Task prompt:
Please write out exactly the lines of the data below from the line holding "Given: Expand shareholder" through the line holding "Task: Click Next in the Models Loaded dialog", and leave out the rest.

(Provided records Opens)

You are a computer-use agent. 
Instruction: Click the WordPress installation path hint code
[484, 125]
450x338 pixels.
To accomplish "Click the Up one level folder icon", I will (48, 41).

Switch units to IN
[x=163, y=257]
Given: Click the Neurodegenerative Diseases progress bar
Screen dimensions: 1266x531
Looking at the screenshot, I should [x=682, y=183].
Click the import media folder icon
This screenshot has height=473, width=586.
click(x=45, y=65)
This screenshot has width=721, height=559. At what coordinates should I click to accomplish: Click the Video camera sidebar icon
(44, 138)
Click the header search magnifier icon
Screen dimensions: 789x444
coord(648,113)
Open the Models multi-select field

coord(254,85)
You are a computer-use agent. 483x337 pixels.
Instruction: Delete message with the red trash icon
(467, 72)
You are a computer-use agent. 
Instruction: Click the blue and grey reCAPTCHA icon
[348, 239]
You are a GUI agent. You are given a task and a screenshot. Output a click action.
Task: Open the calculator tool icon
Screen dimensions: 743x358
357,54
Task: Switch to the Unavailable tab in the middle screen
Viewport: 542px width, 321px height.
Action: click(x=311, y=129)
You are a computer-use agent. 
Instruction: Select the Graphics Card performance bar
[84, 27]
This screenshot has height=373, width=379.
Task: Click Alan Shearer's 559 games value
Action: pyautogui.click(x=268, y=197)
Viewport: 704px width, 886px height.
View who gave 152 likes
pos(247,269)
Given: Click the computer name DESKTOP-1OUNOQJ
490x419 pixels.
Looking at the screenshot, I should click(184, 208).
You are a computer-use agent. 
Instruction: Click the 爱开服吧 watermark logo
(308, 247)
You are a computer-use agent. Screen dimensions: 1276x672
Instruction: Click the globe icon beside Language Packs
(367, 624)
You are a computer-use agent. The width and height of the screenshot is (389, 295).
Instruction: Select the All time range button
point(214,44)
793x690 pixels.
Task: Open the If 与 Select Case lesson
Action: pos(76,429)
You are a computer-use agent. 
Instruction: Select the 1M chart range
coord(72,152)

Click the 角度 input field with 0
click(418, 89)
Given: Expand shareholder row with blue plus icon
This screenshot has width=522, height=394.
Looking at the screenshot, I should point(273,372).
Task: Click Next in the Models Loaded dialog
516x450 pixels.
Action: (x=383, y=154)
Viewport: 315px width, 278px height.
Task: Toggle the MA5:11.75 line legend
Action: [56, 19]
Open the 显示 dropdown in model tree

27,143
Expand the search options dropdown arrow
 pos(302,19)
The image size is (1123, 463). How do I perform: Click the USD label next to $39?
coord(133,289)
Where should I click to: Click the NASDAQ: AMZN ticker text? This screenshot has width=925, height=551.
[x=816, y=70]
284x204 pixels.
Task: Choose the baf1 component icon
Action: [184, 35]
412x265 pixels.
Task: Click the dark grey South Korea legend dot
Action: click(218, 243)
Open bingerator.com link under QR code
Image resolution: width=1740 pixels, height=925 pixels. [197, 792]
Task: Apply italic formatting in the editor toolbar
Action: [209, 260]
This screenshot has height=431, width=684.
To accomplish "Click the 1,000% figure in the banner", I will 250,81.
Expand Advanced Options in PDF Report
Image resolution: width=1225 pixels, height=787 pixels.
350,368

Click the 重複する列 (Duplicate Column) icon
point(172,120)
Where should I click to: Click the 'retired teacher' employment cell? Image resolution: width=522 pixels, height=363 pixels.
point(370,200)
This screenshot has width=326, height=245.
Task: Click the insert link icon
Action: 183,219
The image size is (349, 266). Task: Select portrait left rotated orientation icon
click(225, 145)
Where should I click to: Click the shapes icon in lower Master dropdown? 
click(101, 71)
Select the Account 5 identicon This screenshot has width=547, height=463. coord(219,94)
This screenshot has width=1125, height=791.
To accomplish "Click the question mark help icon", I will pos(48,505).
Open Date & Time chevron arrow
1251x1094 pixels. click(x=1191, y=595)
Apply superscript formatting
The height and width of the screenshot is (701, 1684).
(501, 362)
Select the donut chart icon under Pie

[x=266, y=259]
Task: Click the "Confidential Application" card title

(Provided records Closes)

Reply:
Given: Expand shareholder row with blue plus icon
This screenshot has width=522, height=394.
Looking at the screenshot, I should point(273,372).
Task: Click Next in the Models Loaded dialog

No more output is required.